Stated problem » Please repeat the lines below word for word, leaving out the pictures.

## BEGIN

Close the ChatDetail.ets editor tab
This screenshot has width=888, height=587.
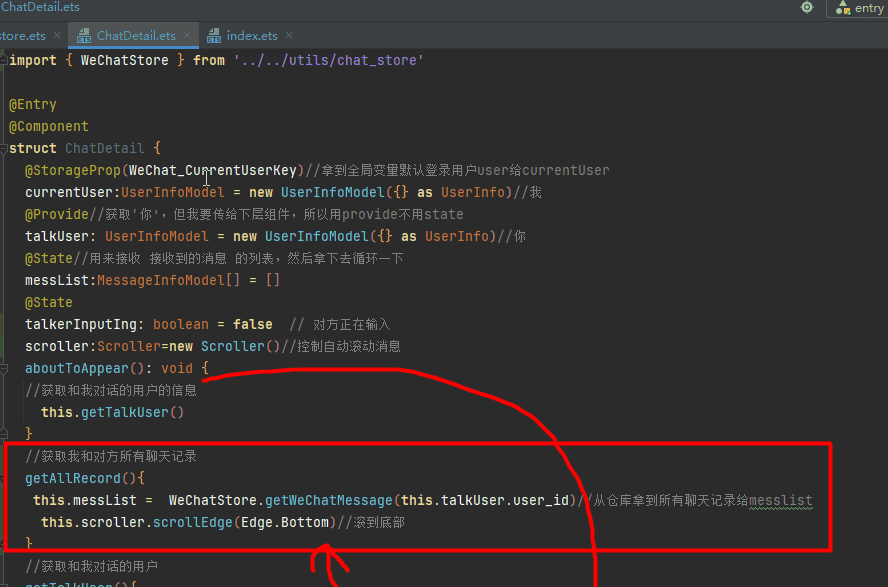186,36
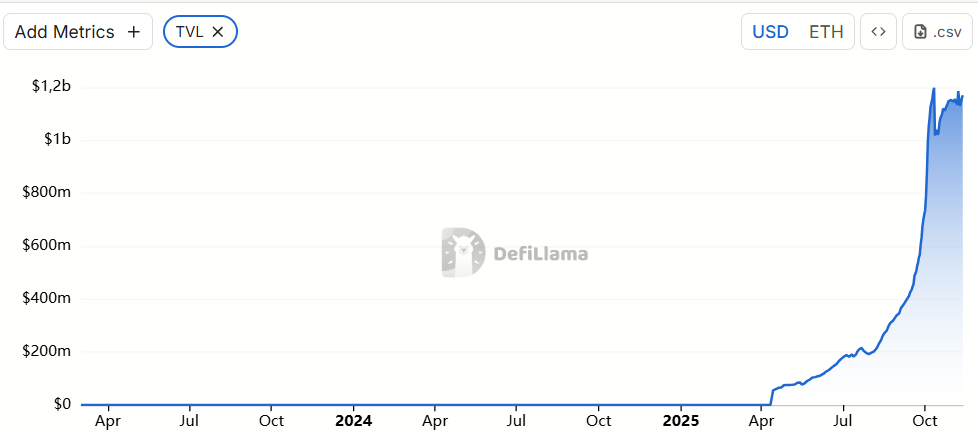
Task: Click the $1,2b y-axis label
Action: tap(52, 87)
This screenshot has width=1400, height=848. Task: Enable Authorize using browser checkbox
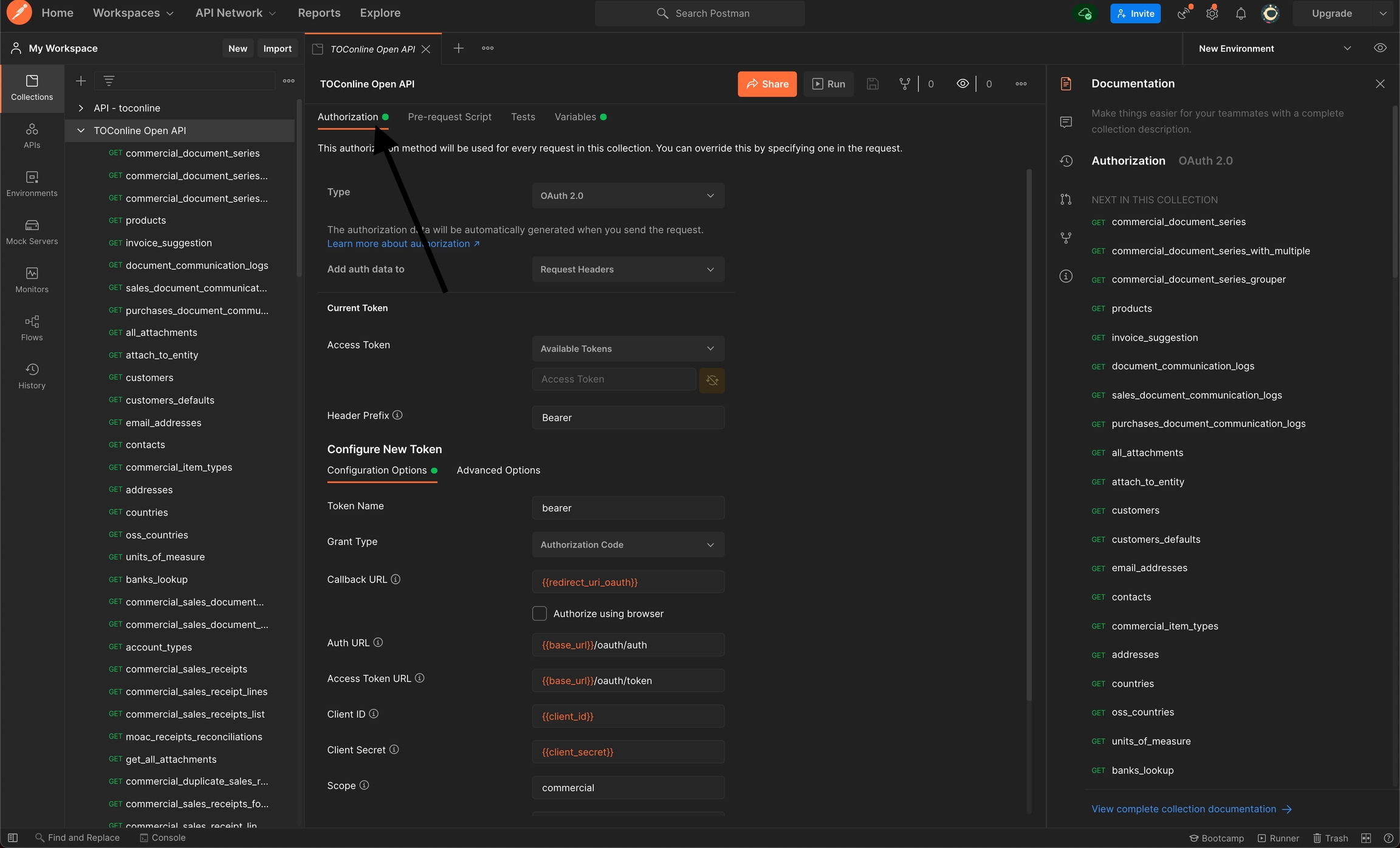click(x=539, y=614)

## END

The reply »
Close the ChatDetail.ets editor tab
This screenshot has width=888, height=587.
186,36
Task: Click the $1,2b y-axis label
Action: tap(52, 87)
This screenshot has width=1400, height=848. Task: Enable Authorize using browser checkbox
click(x=539, y=614)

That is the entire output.